AstraZeneca Plc officials properly warned a patient’s doctors about the diabetes risk posed by its Seroquel antipsychotic drug, a jury ruled in the first case over the medicine to go to trial.
The state court panel in New Brunswick, New Jersey, deliberated before finding the company’s warnings to Ted Baker’s doctors absolved AstraZeneca of responsibility for his injuries. Baker, 61, took Seroquel for lingering effects of post-traumatic stress syndrome caused by his military service in Vietnam. His was the first of about 26,000 claims over the drug to be considered by jurors.
Read the full story here at Bloomberg News
Lawyers for Baker argued that AstraZeneca mishandled the medicine, ignoring or downplaying its links to diabetes and weight gain. The U.K.’s second-largest drugmaker said it warned of the drug’s risks and marketed it properly. Baker’s disease stemmed from his lifestyle and diet, the company said.

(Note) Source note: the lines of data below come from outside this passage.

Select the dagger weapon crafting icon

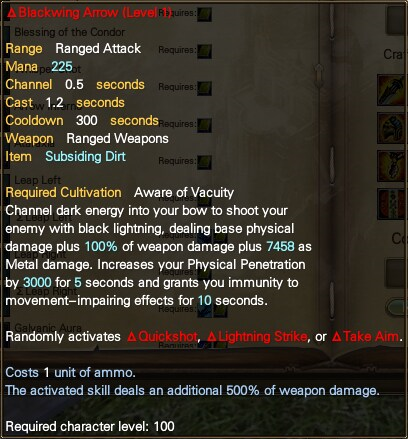click(x=393, y=90)
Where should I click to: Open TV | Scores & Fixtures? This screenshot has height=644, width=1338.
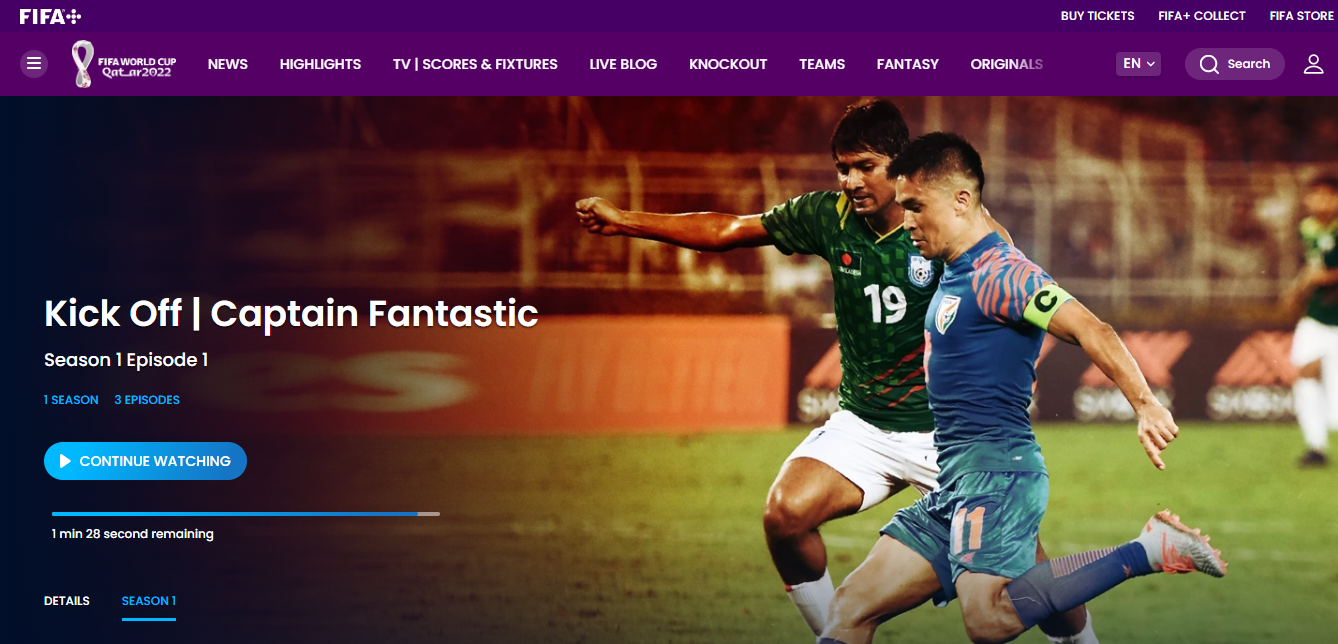475,64
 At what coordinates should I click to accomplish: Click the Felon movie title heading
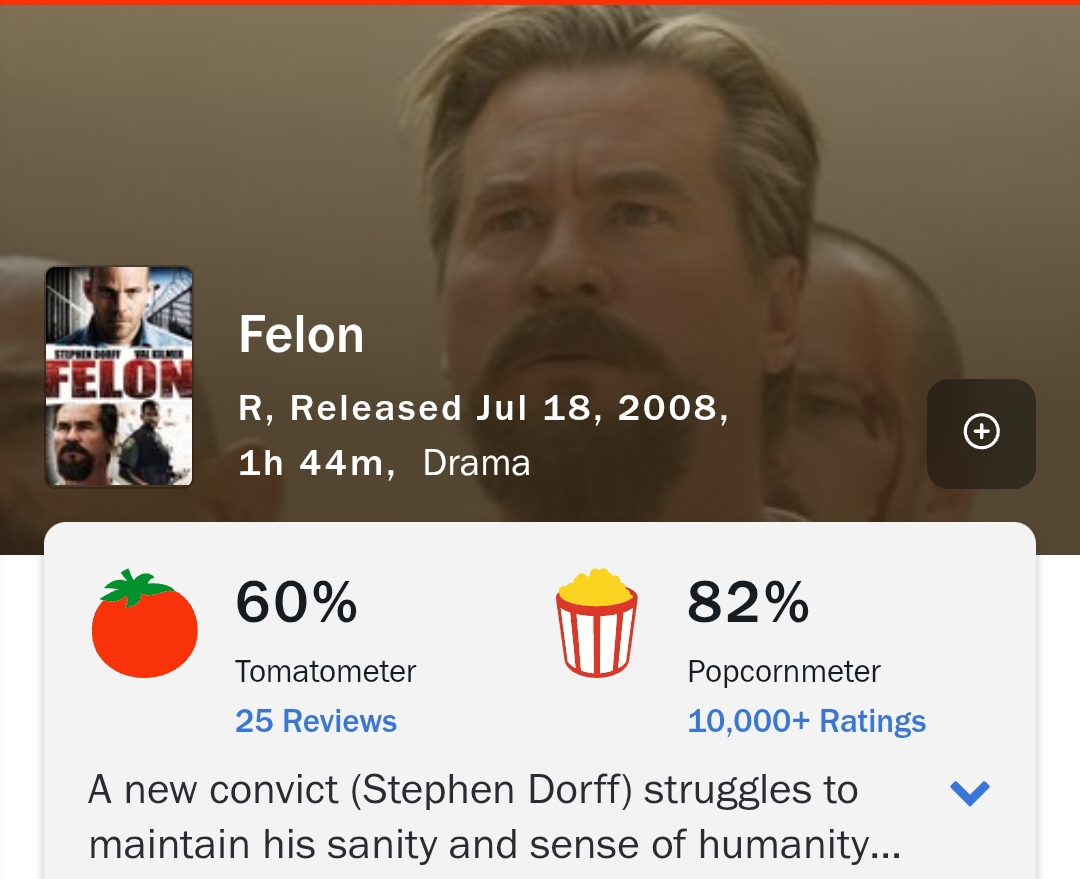(301, 335)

Jurors decided 7-1 that AstraZeneca’s warnings on Seroquel’s label were adequate to alert users to the drug’s diabetes risks. That decision mean the panel, which included a lawyer, didn’t answer questions about whether the drug contributed to Baker developing diabetes and how much in damages Baker deserved.
The case is Baker v. AstraZeneca Pharmaceuticals LP, MID L 1099 07 MT, Superior Court of New Jersey, Law Division, Middlesex County (New Brunswick).